I know I speak for a lot of us who walk around carrying our Great Ache. I've heard from so many of you who'd like to carry your burden without judgment, without your pain somehow triggering other folks. But there's something about unvarnished pain, pain with no 'closure,' pain with no end in sight; unruly, unmitigated, relentless mourning that invites, somehow requires people to try to name it and fix it.

Stages of Grief? Nope.

People seem to feel compelled to assess, to lift, to get you to that next level, that next stage. Friends, family members, professionals…Why is movement necessary? What does it even look like? If you're a fully functioning person doing your thing every day, but you refuse to stop talking about or being open about how deeply sad your loss makes you, why does that seem to cry out: FIX ME?

Indeed, why do so many folks seem compelled to diagnose my deep, immediate, raw pain over the loss of my beloved brother four years ago? Why are folks so deeply comforted by calling it "complex" or "complicated grief" or making sense of it as "a magnet of grief where this one loss pulled in others…"

What is Healing?

Can't I just miss my best friend/brother/guide/mentor/teacher/co-writer/co-teacher? In one person I lost so, so many deep connections to my personal and professional world. He was my life's witness. My dearest confidante.

We were supposed to have 40 more years to laugh, teach, write, collaborate, parent, raise our kids, care for our parents together. And he died in a horrifying, unnecessary, senseless, brutal way, a way that could have been prevented.

A Grief Life

So yeah, it feels like it happened two seconds ago. And I am inconsolable. Now what? I did talk therapy, EMDR therapy. You name it. And here it is. I remain in a walking grief coma. Exhausted, depleted, desperate. Highly functioning as a parent, at work, in love. But gone in so many ways. I live my living life and my grief life.

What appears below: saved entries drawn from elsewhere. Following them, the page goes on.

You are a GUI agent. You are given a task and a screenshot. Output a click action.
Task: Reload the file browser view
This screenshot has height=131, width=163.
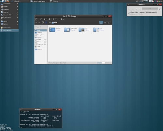tap(43, 23)
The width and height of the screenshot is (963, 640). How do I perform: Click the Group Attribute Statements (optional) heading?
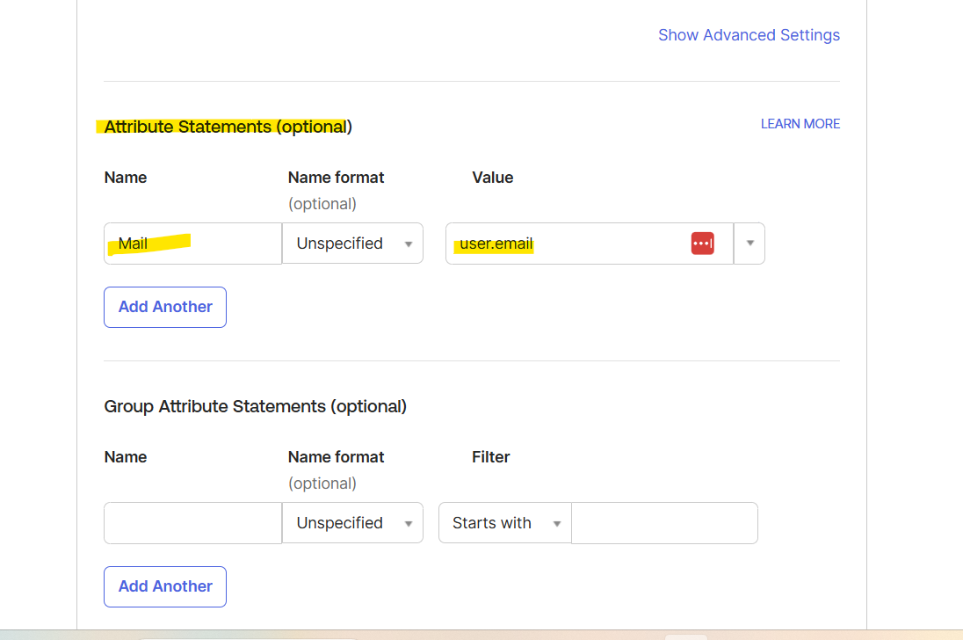click(255, 406)
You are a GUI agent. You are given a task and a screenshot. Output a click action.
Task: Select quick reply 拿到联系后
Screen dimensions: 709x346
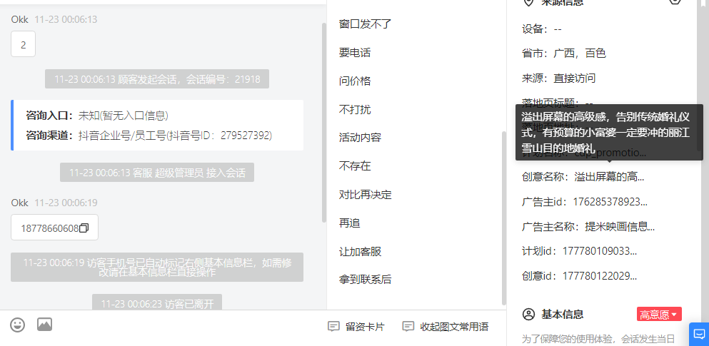(x=365, y=280)
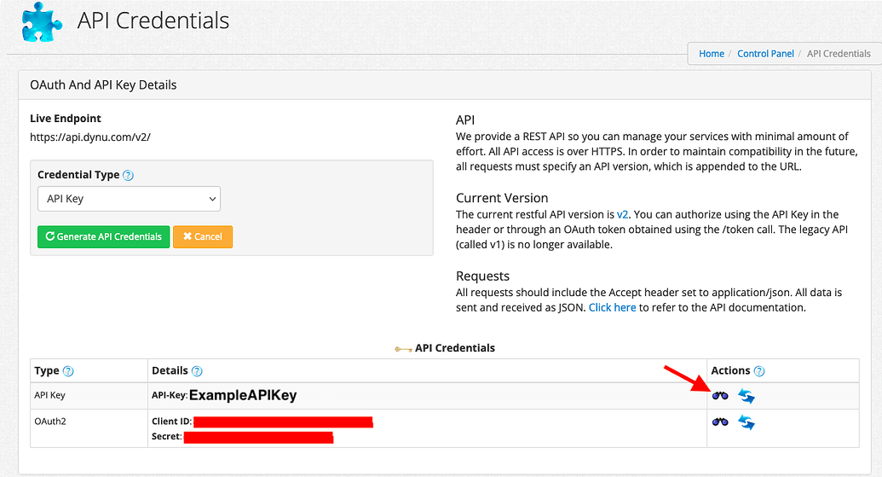Click the redacted OAuth2 Secret value
Viewport: 882px width, 477px height.
point(258,437)
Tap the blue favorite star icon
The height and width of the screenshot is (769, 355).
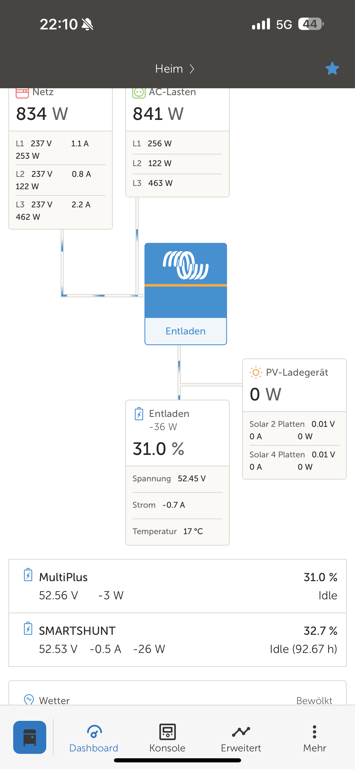click(x=332, y=69)
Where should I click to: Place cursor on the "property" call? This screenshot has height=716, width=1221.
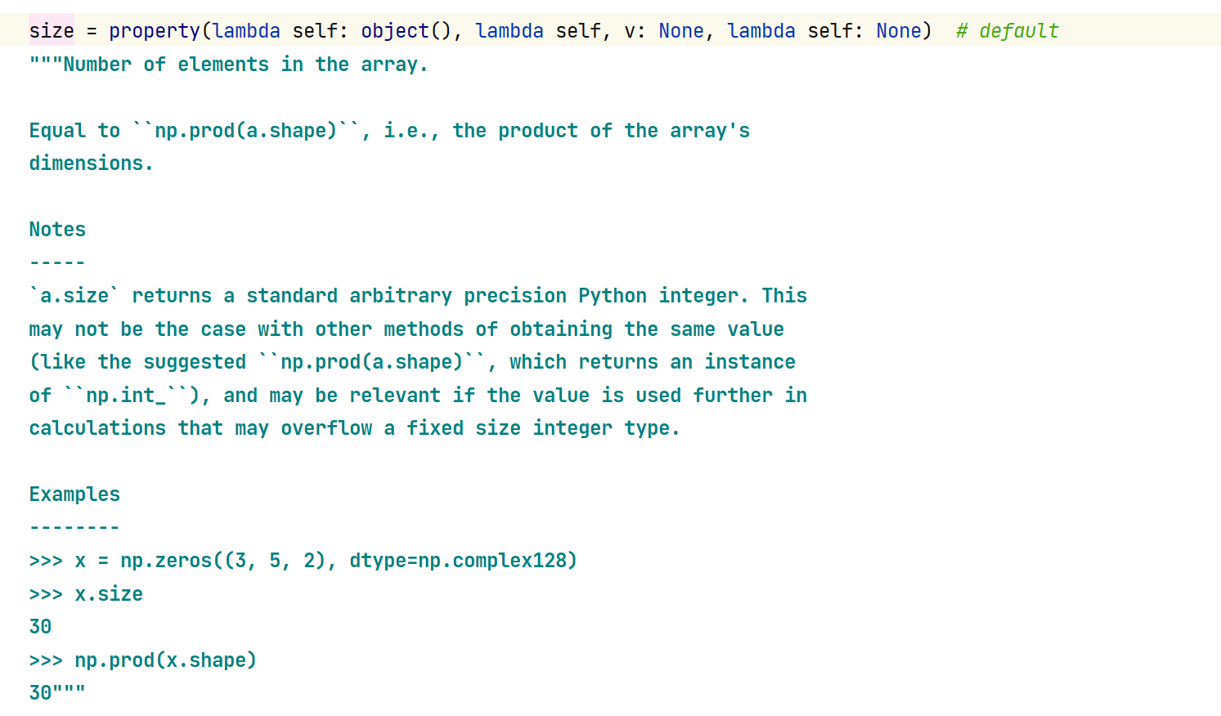tap(155, 31)
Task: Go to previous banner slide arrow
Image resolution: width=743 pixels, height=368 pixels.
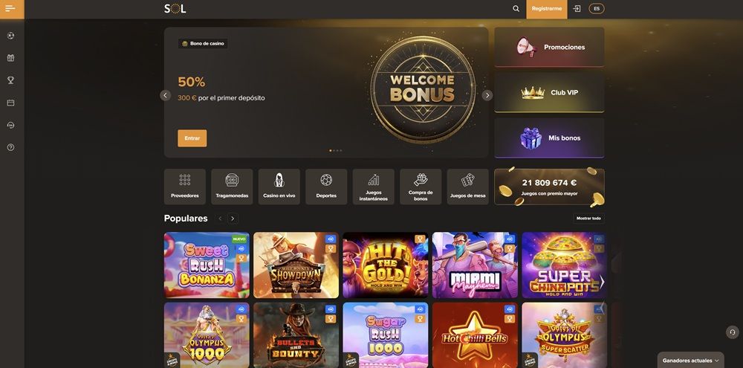Action: coord(166,95)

What If This Is Simply Life…Til It Isn't?

What does the world do with a grief like mine, like those of so many folks who reach out to me and say—me, too? It's awkard, uncomfortable, too honest. I refuse to pretend I'm grateful. I refuse to be inspired or inspiring in my pain. I hate my birthday. I hate Tuesdays. What if this is simply how life is, until it isn't? What do I tell people for whom my grief feels so threatening, so crazy?

Who gets to say how I should feel two weeks, two months, two years, five years, 25 years later? And more interesting to me, why the urgency to make this, me, these unruly feelings—something sick? We talk about grief as a process and a journey, so how can there be a scorecard, a time table evaluating how much is too much pain? How long is too long to be feeling this or that way?

These are my feelings. They don't roar. We're simply sitting together. For now. Or forever. They won't bite. I'm just sad. Deal with it. I am.